━━━ The records

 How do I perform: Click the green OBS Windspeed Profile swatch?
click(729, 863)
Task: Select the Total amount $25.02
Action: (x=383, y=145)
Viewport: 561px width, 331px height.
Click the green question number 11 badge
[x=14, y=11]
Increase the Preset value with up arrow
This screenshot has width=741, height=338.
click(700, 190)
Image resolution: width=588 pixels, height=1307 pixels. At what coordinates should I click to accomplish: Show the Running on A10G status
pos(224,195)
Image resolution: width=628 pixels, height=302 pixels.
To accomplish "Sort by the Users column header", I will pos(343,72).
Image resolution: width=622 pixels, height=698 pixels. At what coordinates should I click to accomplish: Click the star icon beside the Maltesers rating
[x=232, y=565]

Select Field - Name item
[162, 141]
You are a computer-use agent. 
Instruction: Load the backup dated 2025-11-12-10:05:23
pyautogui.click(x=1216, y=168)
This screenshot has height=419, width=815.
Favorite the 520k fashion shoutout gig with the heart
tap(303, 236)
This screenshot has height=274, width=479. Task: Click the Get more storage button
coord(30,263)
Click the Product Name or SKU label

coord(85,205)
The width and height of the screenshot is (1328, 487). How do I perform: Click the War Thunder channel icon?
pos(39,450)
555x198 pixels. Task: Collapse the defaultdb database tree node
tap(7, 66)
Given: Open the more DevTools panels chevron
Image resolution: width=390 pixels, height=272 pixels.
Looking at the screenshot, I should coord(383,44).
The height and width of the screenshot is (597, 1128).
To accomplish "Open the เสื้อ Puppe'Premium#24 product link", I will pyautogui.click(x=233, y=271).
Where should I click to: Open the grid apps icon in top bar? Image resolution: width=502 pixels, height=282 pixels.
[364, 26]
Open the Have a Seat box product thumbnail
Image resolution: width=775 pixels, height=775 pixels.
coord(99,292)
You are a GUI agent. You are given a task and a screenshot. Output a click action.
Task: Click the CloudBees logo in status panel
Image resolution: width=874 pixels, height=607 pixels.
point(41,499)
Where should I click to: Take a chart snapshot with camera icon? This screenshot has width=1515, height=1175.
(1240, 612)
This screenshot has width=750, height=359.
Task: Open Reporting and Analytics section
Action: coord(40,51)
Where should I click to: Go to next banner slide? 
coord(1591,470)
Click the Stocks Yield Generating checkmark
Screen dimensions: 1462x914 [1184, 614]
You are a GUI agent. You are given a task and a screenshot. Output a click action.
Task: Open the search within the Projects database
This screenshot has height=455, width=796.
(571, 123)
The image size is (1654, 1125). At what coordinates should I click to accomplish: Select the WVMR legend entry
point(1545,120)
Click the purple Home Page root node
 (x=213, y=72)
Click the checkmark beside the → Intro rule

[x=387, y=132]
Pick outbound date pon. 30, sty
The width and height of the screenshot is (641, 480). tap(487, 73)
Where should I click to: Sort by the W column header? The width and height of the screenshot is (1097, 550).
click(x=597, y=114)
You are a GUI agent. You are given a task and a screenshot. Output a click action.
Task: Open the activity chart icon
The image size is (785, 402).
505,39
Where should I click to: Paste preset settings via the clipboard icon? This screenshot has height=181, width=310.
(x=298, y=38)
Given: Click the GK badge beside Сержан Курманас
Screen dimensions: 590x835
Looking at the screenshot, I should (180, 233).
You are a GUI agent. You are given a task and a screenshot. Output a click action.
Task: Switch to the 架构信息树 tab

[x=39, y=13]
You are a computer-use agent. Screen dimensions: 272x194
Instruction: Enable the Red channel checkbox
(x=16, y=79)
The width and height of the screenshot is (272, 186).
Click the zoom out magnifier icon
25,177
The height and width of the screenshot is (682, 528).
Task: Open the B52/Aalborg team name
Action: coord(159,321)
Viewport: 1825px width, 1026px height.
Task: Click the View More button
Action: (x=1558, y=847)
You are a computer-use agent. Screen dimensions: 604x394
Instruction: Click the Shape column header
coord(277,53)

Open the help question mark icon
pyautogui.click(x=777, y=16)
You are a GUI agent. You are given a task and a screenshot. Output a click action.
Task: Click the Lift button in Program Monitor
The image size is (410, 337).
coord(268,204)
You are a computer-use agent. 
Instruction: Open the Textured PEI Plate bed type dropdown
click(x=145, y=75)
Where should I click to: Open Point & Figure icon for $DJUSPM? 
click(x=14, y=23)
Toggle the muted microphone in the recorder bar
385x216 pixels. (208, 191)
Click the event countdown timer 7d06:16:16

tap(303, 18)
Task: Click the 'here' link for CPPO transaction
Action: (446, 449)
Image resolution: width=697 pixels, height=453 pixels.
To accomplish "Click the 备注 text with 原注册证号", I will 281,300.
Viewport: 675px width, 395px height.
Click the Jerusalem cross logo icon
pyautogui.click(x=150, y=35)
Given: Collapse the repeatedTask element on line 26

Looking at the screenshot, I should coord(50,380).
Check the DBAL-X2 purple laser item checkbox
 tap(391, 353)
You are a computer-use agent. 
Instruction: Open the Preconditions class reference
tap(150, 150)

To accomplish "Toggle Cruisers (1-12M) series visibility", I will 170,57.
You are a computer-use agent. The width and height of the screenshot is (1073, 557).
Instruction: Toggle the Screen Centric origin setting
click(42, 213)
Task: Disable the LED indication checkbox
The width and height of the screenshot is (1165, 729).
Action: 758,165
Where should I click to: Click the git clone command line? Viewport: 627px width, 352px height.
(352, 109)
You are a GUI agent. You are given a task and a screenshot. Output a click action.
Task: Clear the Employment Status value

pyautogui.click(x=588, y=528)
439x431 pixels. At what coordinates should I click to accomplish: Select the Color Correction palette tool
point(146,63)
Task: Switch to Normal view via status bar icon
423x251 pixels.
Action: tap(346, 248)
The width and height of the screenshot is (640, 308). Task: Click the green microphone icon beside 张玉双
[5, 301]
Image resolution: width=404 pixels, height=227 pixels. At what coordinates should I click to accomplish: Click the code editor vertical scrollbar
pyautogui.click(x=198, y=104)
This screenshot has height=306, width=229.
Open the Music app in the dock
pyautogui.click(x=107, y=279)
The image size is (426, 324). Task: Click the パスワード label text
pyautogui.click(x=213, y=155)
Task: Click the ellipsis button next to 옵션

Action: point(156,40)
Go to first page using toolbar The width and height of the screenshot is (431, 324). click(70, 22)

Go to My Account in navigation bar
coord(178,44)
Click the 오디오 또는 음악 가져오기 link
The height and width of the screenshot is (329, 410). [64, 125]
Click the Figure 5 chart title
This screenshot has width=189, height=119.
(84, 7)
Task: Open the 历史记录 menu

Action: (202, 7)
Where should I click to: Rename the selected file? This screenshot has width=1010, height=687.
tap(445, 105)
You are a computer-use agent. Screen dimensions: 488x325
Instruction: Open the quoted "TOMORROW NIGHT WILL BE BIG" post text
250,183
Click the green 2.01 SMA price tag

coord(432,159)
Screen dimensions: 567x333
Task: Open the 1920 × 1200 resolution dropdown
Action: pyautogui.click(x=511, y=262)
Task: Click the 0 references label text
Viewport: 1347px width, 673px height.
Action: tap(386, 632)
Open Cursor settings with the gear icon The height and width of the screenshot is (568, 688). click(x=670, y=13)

━━━━━━

* [What is needed]
Please reproduce all of the records exactly as they stand.

* [Final answer]
 How do I perform: Click the green OBS Windspeed Profile swatch?
click(729, 863)
Task: Select the Total amount $25.02
Action: (x=383, y=145)
Viewport: 561px width, 331px height.
Click the green question number 11 badge
[x=14, y=11]
Increase the Preset value with up arrow
This screenshot has width=741, height=338.
click(700, 190)
Image resolution: width=588 pixels, height=1307 pixels. At what coordinates should I click to accomplish: Show the Running on A10G status
pos(224,195)
Image resolution: width=628 pixels, height=302 pixels.
To accomplish "Sort by the Users column header", I will pos(343,72).
Image resolution: width=622 pixels, height=698 pixels. At what coordinates should I click to accomplish: Click the star icon beside the Maltesers rating
[x=232, y=565]

Select Field - Name item
[162, 141]
You are a computer-use agent. 
Instruction: Load the backup dated 2025-11-12-10:05:23
pyautogui.click(x=1216, y=168)
This screenshot has height=419, width=815.
Favorite the 520k fashion shoutout gig with the heart
tap(303, 236)
This screenshot has height=274, width=479. Task: Click the Get more storage button
coord(30,263)
Click the Product Name or SKU label

coord(85,205)
The width and height of the screenshot is (1328, 487). How do I perform: Click the War Thunder channel icon?
pos(39,450)
555x198 pixels. Task: Collapse the defaultdb database tree node
tap(7, 66)
Given: Open the more DevTools panels chevron
Image resolution: width=390 pixels, height=272 pixels.
Looking at the screenshot, I should coord(383,44).
The height and width of the screenshot is (597, 1128).
To accomplish "Open the เสื้อ Puppe'Premium#24 product link", I will pyautogui.click(x=233, y=271).
Where should I click to: Open the grid apps icon in top bar? Image resolution: width=502 pixels, height=282 pixels.
[364, 26]
Open the Have a Seat box product thumbnail
Image resolution: width=775 pixels, height=775 pixels.
coord(99,292)
You are a GUI agent. You are given a task and a screenshot. Output a click action.
Task: Click the CloudBees logo in status panel
Image resolution: width=874 pixels, height=607 pixels.
point(41,499)
Where should I click to: Take a chart snapshot with camera icon? This screenshot has width=1515, height=1175.
(1240, 612)
This screenshot has width=750, height=359.
Task: Open Reporting and Analytics section
Action: coord(40,51)
Where should I click to: Go to next banner slide? 
coord(1591,470)
Click the Stocks Yield Generating checkmark
Screen dimensions: 1462x914 [1184, 614]
You are a GUI agent. You are given a task and a screenshot. Output a click action.
Task: Open the search within the Projects database
This screenshot has height=455, width=796.
(571, 123)
The image size is (1654, 1125). At what coordinates should I click to accomplish: Select the WVMR legend entry
point(1545,120)
Click the purple Home Page root node
 (x=213, y=72)
Click the checkmark beside the → Intro rule

[x=387, y=132]
Pick outbound date pon. 30, sty
The width and height of the screenshot is (641, 480). tap(487, 73)
Where should I click to: Sort by the W column header? The width and height of the screenshot is (1097, 550).
click(x=597, y=114)
You are a GUI agent. You are given a task and a screenshot. Output a click action.
Task: Open the activity chart icon
The image size is (785, 402).
505,39
Where should I click to: Paste preset settings via the clipboard icon? This screenshot has height=181, width=310.
(x=298, y=38)
Given: Click the GK badge beside Сержан Курманас
Screen dimensions: 590x835
Looking at the screenshot, I should (180, 233).
You are a GUI agent. You are given a task and a screenshot. Output a click action.
Task: Switch to the 架构信息树 tab

[x=39, y=13]
You are a computer-use agent. Screen dimensions: 272x194
Instruction: Enable the Red channel checkbox
(x=16, y=79)
The width and height of the screenshot is (272, 186).
Click the zoom out magnifier icon
25,177
The height and width of the screenshot is (682, 528).
Task: Open the B52/Aalborg team name
Action: coord(159,321)
Viewport: 1825px width, 1026px height.
Task: Click the View More button
Action: (x=1558, y=847)
You are a computer-use agent. Screen dimensions: 604x394
Instruction: Click the Shape column header
coord(277,53)

Open the help question mark icon
pyautogui.click(x=777, y=16)
You are a GUI agent. You are given a task and a screenshot. Output a click action.
Task: Click the Lift button in Program Monitor
The image size is (410, 337).
coord(268,204)
You are a computer-use agent. 
Instruction: Open the Textured PEI Plate bed type dropdown
click(x=145, y=75)
Where should I click to: Open Point & Figure icon for $DJUSPM? 
click(x=14, y=23)
Toggle the muted microphone in the recorder bar
385x216 pixels. (208, 191)
Click the event countdown timer 7d06:16:16

tap(303, 18)
Task: Click the 'here' link for CPPO transaction
Action: (446, 449)
Image resolution: width=697 pixels, height=453 pixels.
To accomplish "Click the 备注 text with 原注册证号", I will 281,300.
Viewport: 675px width, 395px height.
Click the Jerusalem cross logo icon
pyautogui.click(x=150, y=35)
Given: Collapse the repeatedTask element on line 26

Looking at the screenshot, I should coord(50,380).
Check the DBAL-X2 purple laser item checkbox
 tap(391, 353)
You are a computer-use agent. 
Instruction: Open the Preconditions class reference
tap(150, 150)

To accomplish "Toggle Cruisers (1-12M) series visibility", I will 170,57.
You are a computer-use agent. The width and height of the screenshot is (1073, 557).
Instruction: Toggle the Screen Centric origin setting
click(42, 213)
Task: Disable the LED indication checkbox
The width and height of the screenshot is (1165, 729).
Action: 758,165
Where should I click to: Click the git clone command line? Viewport: 627px width, 352px height.
(352, 109)
You are a GUI agent. You are given a task and a screenshot. Output a click action.
Task: Clear the Employment Status value

pyautogui.click(x=588, y=528)
439x431 pixels. At what coordinates should I click to accomplish: Select the Color Correction palette tool
point(146,63)
Task: Switch to Normal view via status bar icon
423x251 pixels.
Action: tap(346, 248)
The width and height of the screenshot is (640, 308). Task: Click the green microphone icon beside 张玉双
[5, 301]
Image resolution: width=404 pixels, height=227 pixels. At what coordinates should I click to accomplish: Click the code editor vertical scrollbar
pyautogui.click(x=198, y=104)
This screenshot has height=306, width=229.
Open the Music app in the dock
pyautogui.click(x=107, y=279)
The image size is (426, 324). Task: Click the パスワード label text
pyautogui.click(x=213, y=155)
Task: Click the ellipsis button next to 옵션

Action: point(156,40)
Go to first page using toolbar The width and height of the screenshot is (431, 324). click(70, 22)

Go to My Account in navigation bar
coord(178,44)
Click the 오디오 또는 음악 가져오기 link
The height and width of the screenshot is (329, 410). [64, 125]
Click the Figure 5 chart title
This screenshot has width=189, height=119.
(84, 7)
Task: Open the 历史记录 menu

Action: (202, 7)
Where should I click to: Rename the selected file? This screenshot has width=1010, height=687.
tap(445, 105)
You are a computer-use agent. Screen dimensions: 488x325
Instruction: Open the quoted "TOMORROW NIGHT WILL BE BIG" post text
250,183
Click the green 2.01 SMA price tag

coord(432,159)
Screen dimensions: 567x333
Task: Open the 1920 × 1200 resolution dropdown
Action: pyautogui.click(x=511, y=262)
Task: Click the 0 references label text
Viewport: 1347px width, 673px height.
Action: tap(386, 632)
Open Cursor settings with the gear icon The height and width of the screenshot is (568, 688). click(x=670, y=13)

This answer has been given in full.